We are reviewing Vault to see if it can help with our secret management. For a POC, we created an EKS cluster and used the official helm chart to deploy a HA Vault cluster & enabled ingress via an ALB.
However, testing under load we have found that should the active node be killed no traffic is served.

I understand this is be design - there can only be 1 active node, so requests cannot be served while the active node is being changed. However, while this process is quick (~1s) the concern is a cluster receiving 100’s of requests a second, moving to potentially 1000’s, thats a lot of failing requests in that period. Combined with the fact that theres a few comments out there from people seeing it take 30s, or even 1 case of someone mentioning it taking 5 mins.

As the company grows, we are going to be handling a large number of requests a second that cannot fail. The concern is, during cluster upgrades (which need to happen regularly for compliance) that the active node switching is going to be something that happens & we need to try ensure that the impact is ideally nothing.

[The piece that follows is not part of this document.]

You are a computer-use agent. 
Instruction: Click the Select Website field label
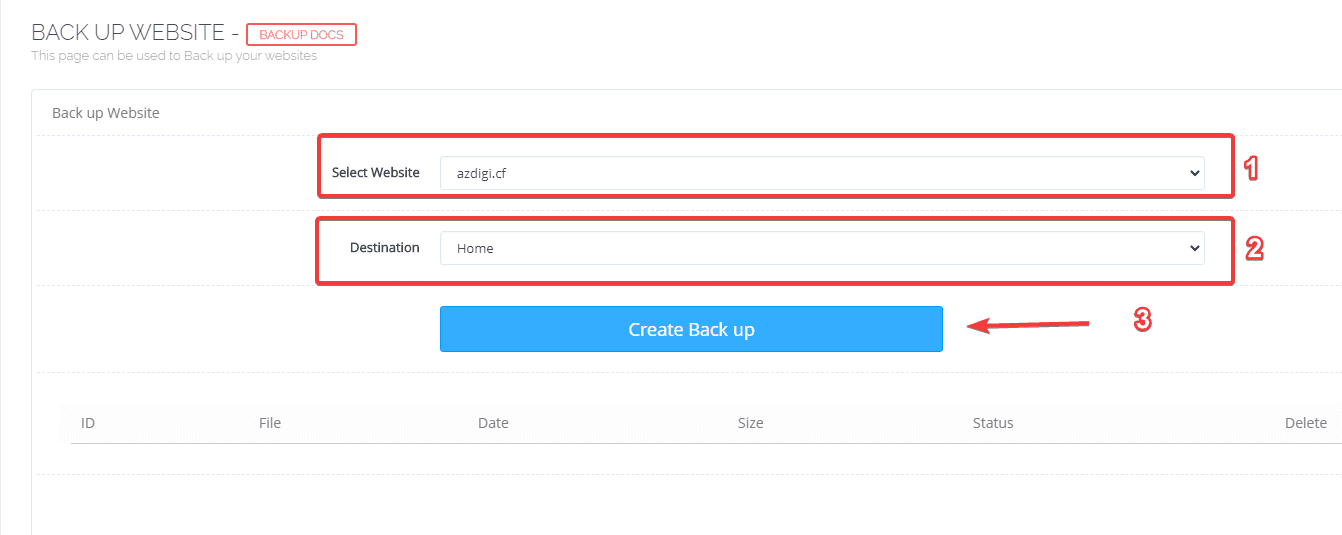(x=375, y=173)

So how are people handling this on production clusters? Is the expectation to just have clients re-try in the hope that a new active node is selected quickly enough that after a re-try or 2 its fine, or are there other options?
The majority of our traffic is going to be read requests - Does enterprise with performance replicas solve this issue? I assume the downtime during the active node selection would still happen, but the fact the standby nodes can response to read requests would that help mitigate issues?

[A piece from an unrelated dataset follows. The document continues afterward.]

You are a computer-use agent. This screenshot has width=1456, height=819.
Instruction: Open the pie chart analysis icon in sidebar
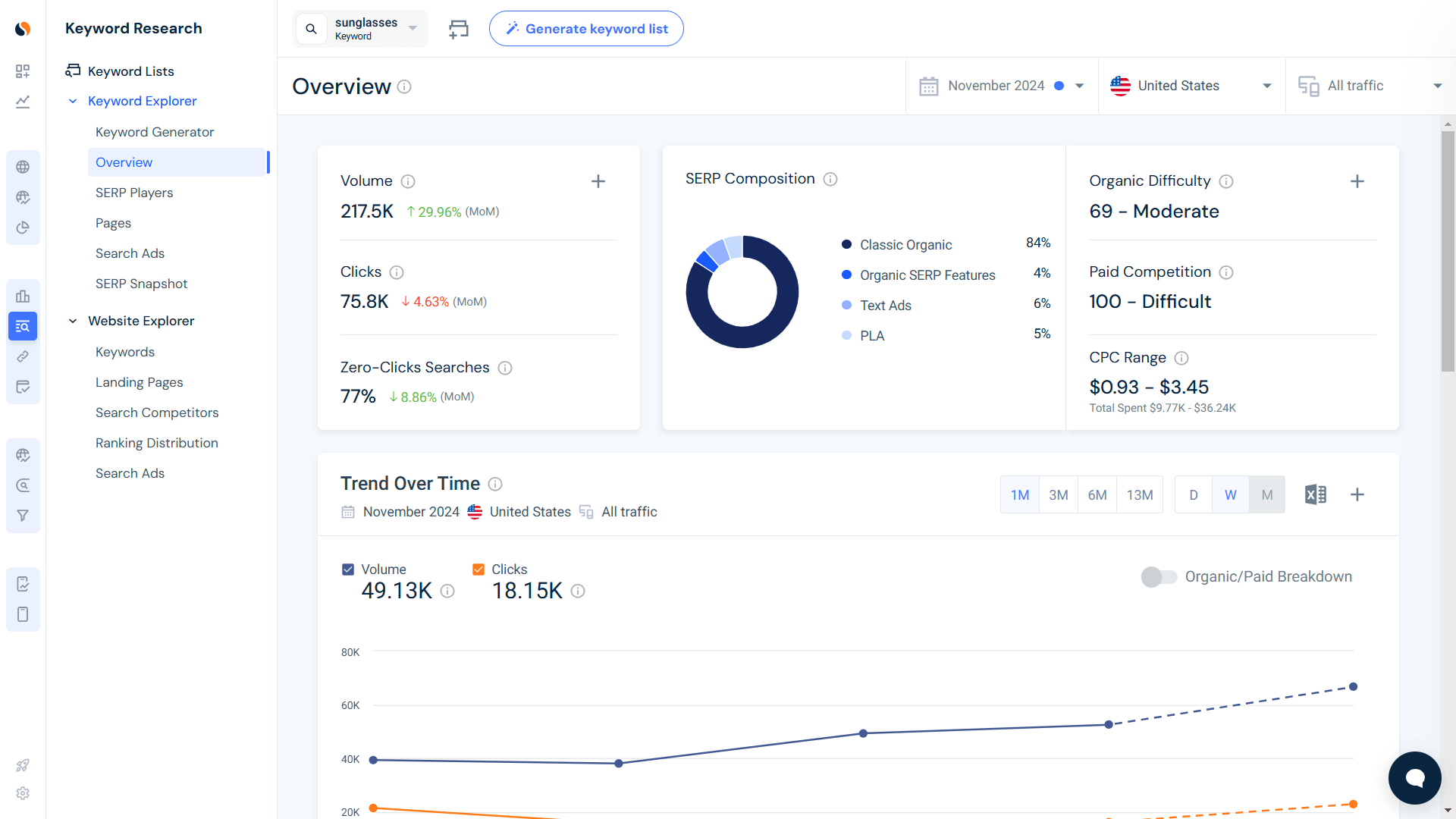point(23,228)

Requests that cannot fail is something that is extremely difficult to achieve in reality.

As you mention the Enterprise performance replicas feature can be useful for read traffic, but no use for write requests. Also, even for reads you would like still get failed requests, as a load balancer detecting a failure before removing from a pool still takes some time.

In general for any connected remote system you need to assume failures and design accordingly - transient network or server issues are a fact of life, so requests will fail and need to be retried. Using techniques like random and exponential back off are advised to prevent cascading problems.

At the level of that many requests per second it may also be worth looking at functional sharding - multiple clusters split by usage type to reduce the impact of a single issue or blip.